— What is required —
Rescale the lines below by writing them out again, requests included, with every click coordinate in the answers multiplied by 2.5 and rounded to a whole number, halves rounded up. Begin at the line that contains "Where should I" and stop after the line that contains "pyautogui.click(x=35, y=166)", give only those lines, and leave the pictures out.

— Data for the task —
-=-=-

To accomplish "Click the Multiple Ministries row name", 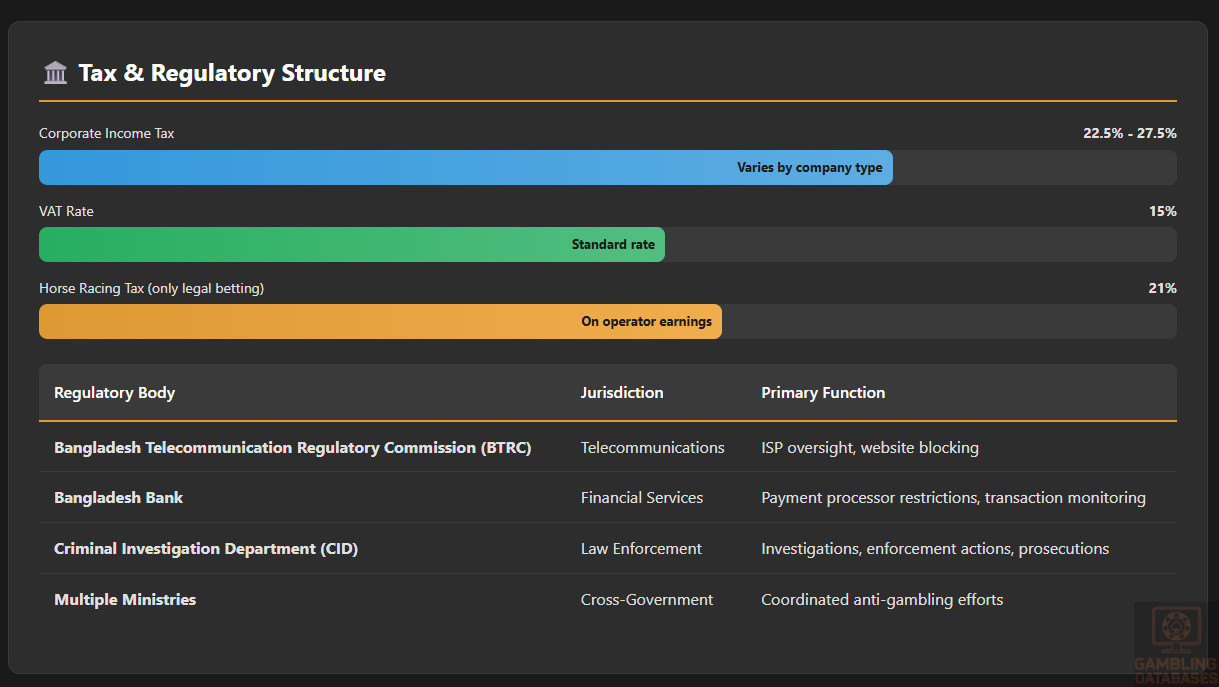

-=-=-

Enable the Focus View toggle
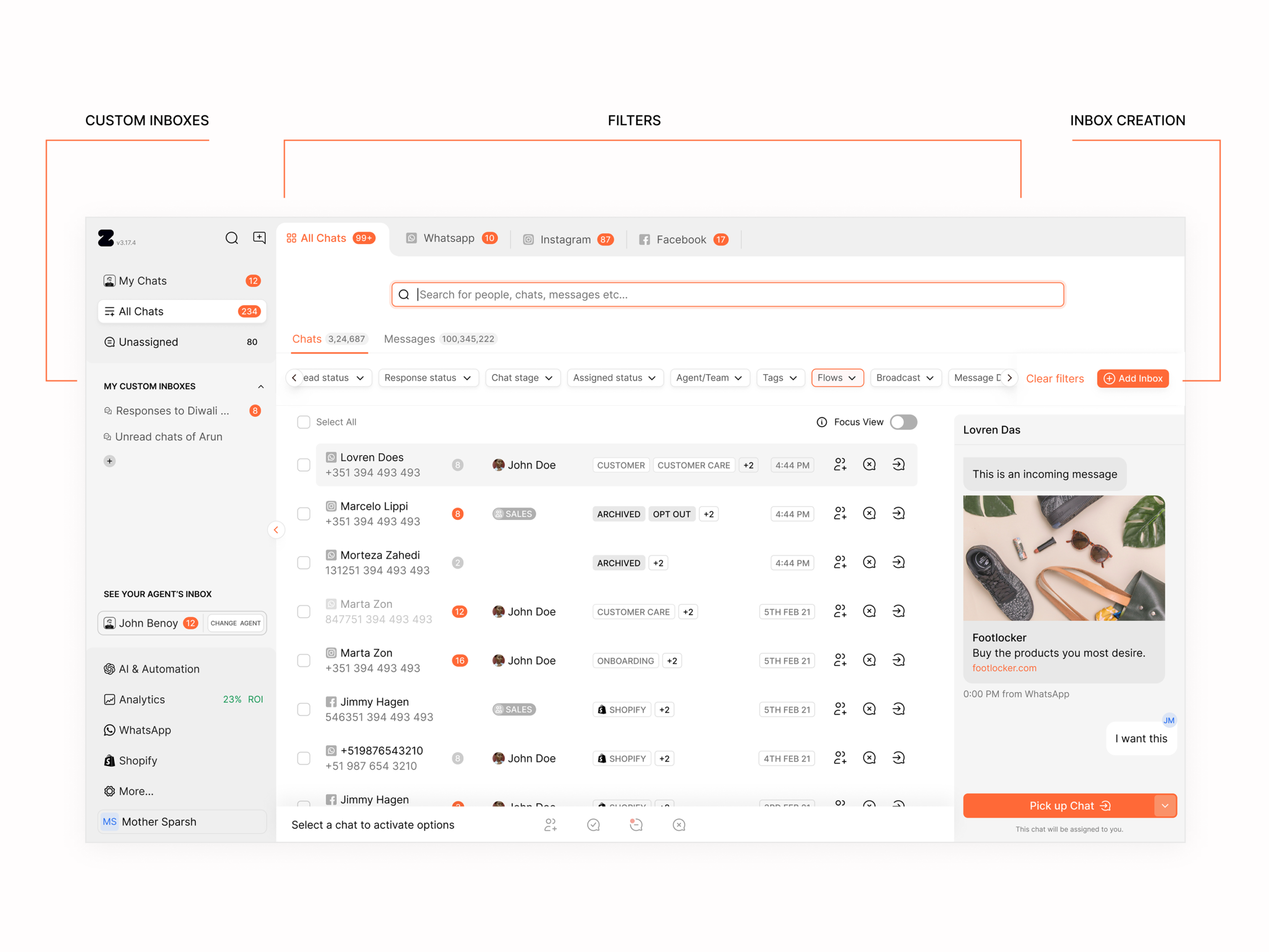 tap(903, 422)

-=-=-

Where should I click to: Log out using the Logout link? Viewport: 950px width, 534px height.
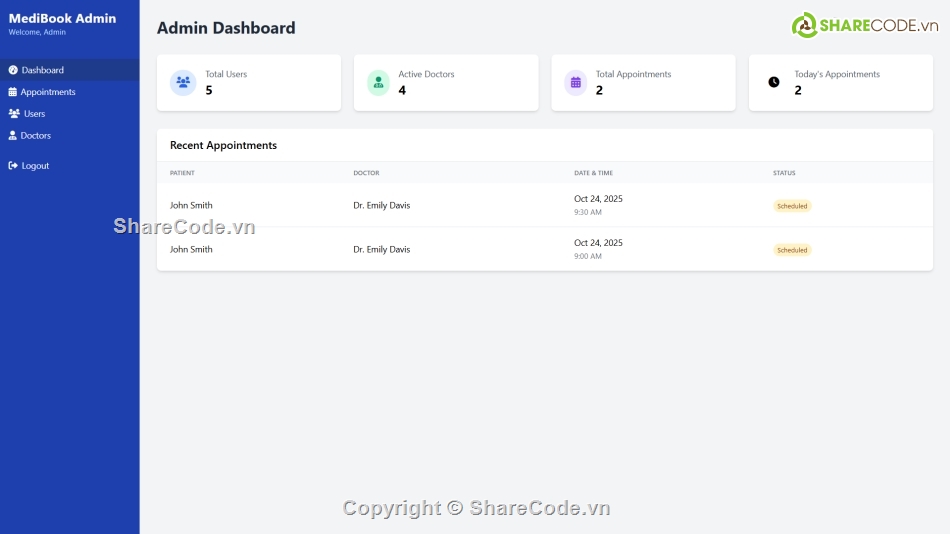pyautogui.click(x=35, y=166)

-=-=-

— Answer to this task —
Where should I click to: Log out using the Logout link? Viewport: 950px width, 534px height.
pyautogui.click(x=88, y=415)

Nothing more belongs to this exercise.